Claim: Acquitting mentally ill individuals represents a threat to public safety.

The primary goal of the criminal justice system is to ensure the retention of criminal offenders in order to preserve the well being of society. Individuals frequently voice concerns that focusing on rehabilitation for the mentally ill jeopardizes this role.

Response: Acquitting mentally ill individuals and providing them with adequate treatment is in the best interest of society as a whole.

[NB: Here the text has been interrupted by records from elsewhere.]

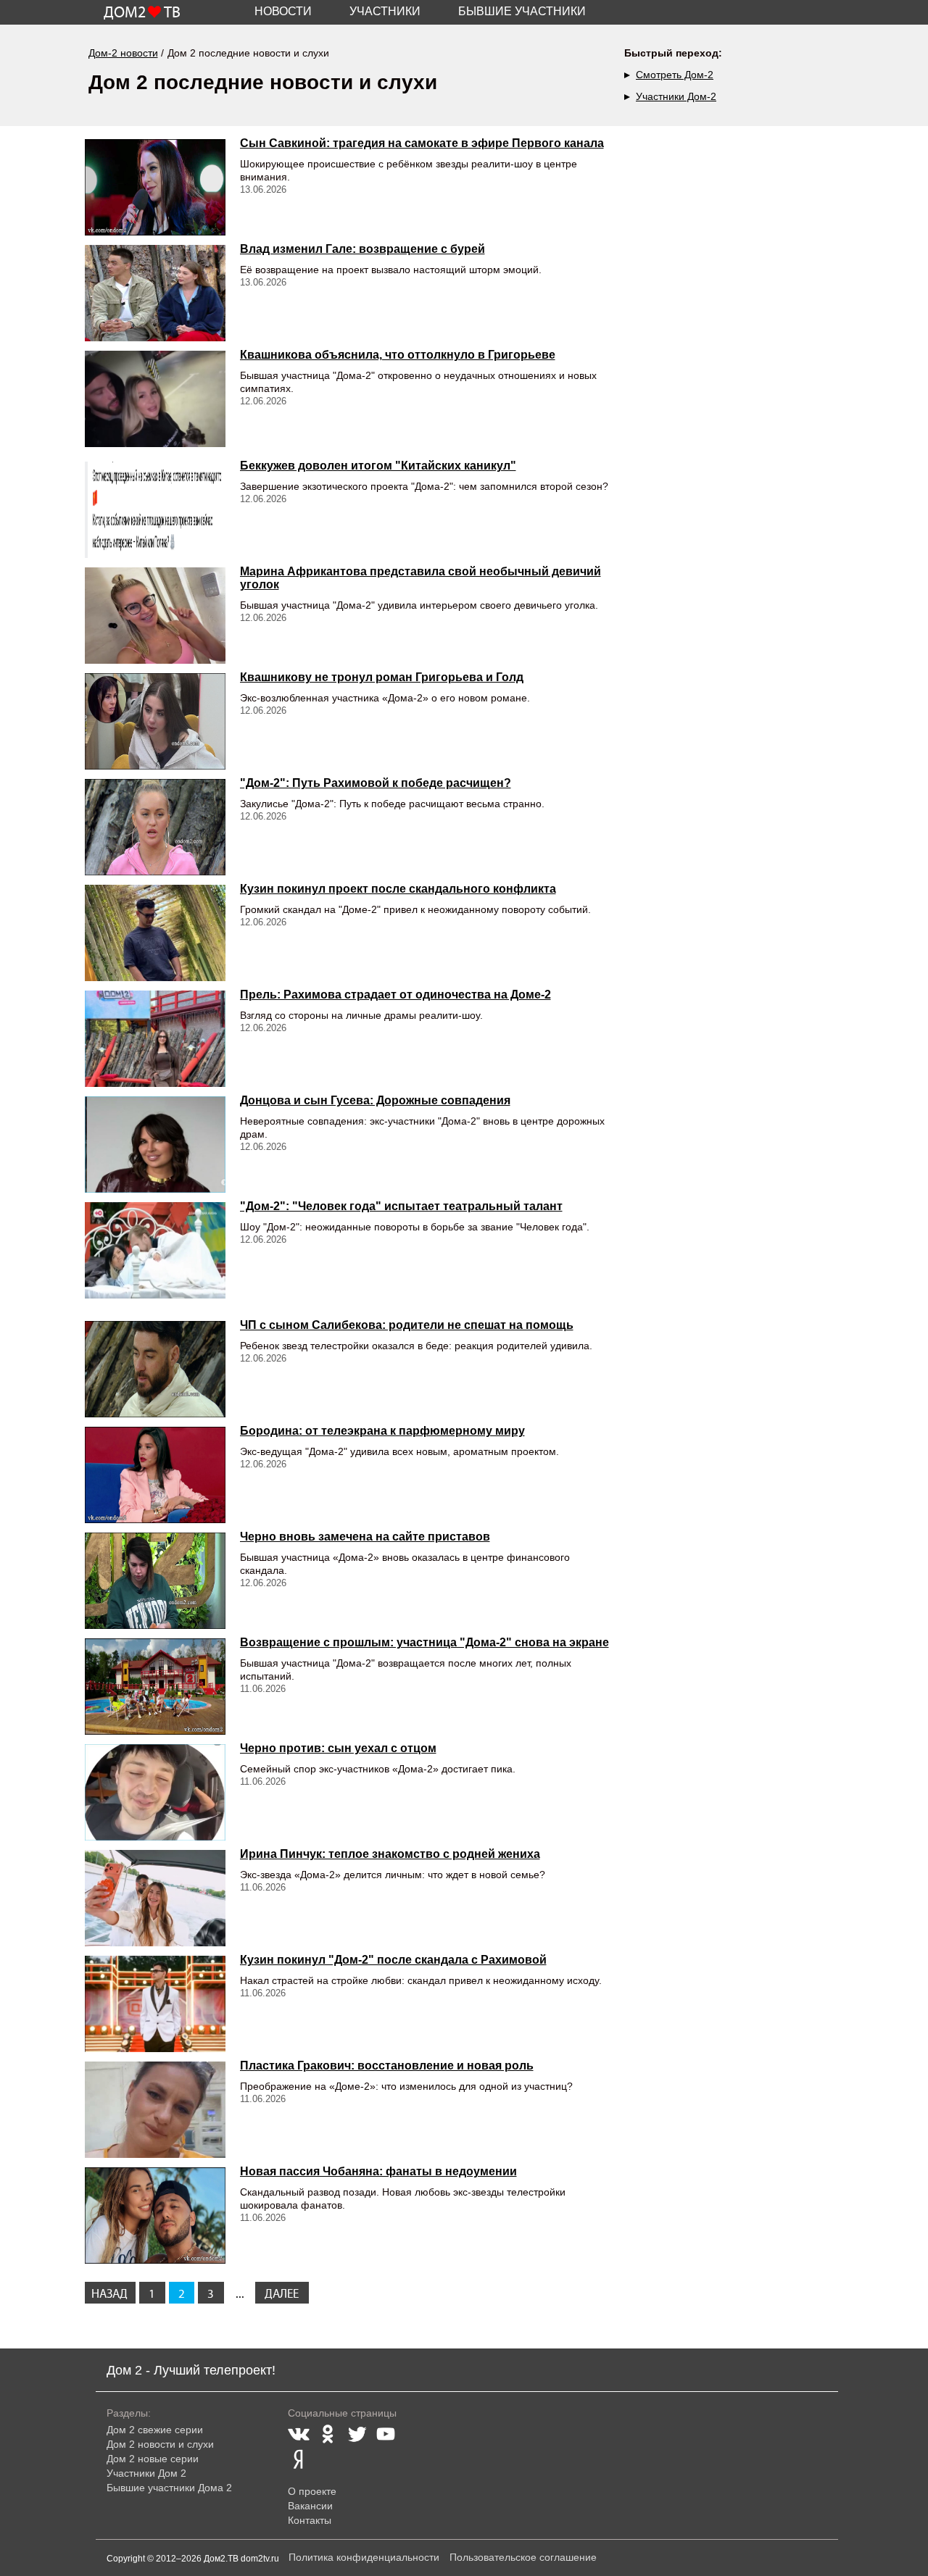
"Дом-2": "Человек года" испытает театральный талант (401, 1206)
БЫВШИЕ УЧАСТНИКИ (522, 11)
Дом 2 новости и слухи (160, 2444)
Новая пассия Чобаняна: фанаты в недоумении (378, 2171)
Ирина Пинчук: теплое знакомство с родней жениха (390, 1854)
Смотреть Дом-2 (674, 74)
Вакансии (310, 2506)
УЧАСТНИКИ (384, 11)
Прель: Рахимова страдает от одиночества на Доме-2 (395, 994)
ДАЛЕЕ (282, 2294)
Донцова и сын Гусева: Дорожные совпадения (375, 1100)
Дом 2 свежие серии (155, 2429)
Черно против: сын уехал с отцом (338, 1748)
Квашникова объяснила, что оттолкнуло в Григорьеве (397, 355)
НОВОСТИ (283, 11)
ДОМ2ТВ (142, 13)
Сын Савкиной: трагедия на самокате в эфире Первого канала (422, 143)
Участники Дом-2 (676, 96)
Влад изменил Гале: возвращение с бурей (362, 249)
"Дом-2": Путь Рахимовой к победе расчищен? (375, 783)
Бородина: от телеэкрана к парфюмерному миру (382, 1431)
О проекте (312, 2491)
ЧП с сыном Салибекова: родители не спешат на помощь (406, 1325)
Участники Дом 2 (146, 2473)
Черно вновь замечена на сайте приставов (365, 1536)
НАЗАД (109, 2294)
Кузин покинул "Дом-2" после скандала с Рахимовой (393, 1960)
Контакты (309, 2520)
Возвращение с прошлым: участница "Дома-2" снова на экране (424, 1642)
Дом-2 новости (123, 53)
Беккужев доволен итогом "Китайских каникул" (378, 465)
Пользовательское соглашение (523, 2557)
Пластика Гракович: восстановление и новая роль (387, 2065)
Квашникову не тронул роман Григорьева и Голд (381, 677)
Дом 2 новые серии (153, 2458)
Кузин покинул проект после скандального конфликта (398, 889)
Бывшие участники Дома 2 (169, 2487)
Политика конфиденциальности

However, at the end of the prison sentences that this argument proposes, evidence indicates that “mentally ill offenders are often still dangerous when they return to society because they have not received psychiatric treatment in prison” (Gracheck 2006). When insane offenders return to society, the threat was attempted to be corrected by punishment and deterrence. As previously mentioned, the danger posed by mentally ill offenders remains because they did not receive the medical treatment required during their sentences. Meanwhile, psychologists attest that “the best way to ensure this policy rationale is the restraint of the mentally ill offenders in rehabilitation facilities, in which the offender is released, and subsequently monitored, only upon a satisfactory mental health examination” (Gracheck 2006). Individuals held in prisons without treatment are released when they satisfy the length of their sentencing. Meanwhile, controlled treatment facilities require offenders to meet mental health thresholds before release. Contrary to popular belief, rehabilitation practices hold greater promise for public safety. It is in the best interest of society to have mentally stable individuals that underwent treatment rather than mentally unstable individuals that underwent punishment roaming the streets. Mental health facilities aim to remedy mental illness, while tradition prison institutions simply attempt to restrain it. Thus, it is not only in the best interest of individual, but society as a whole to ensure effective treatment for the mentally ill.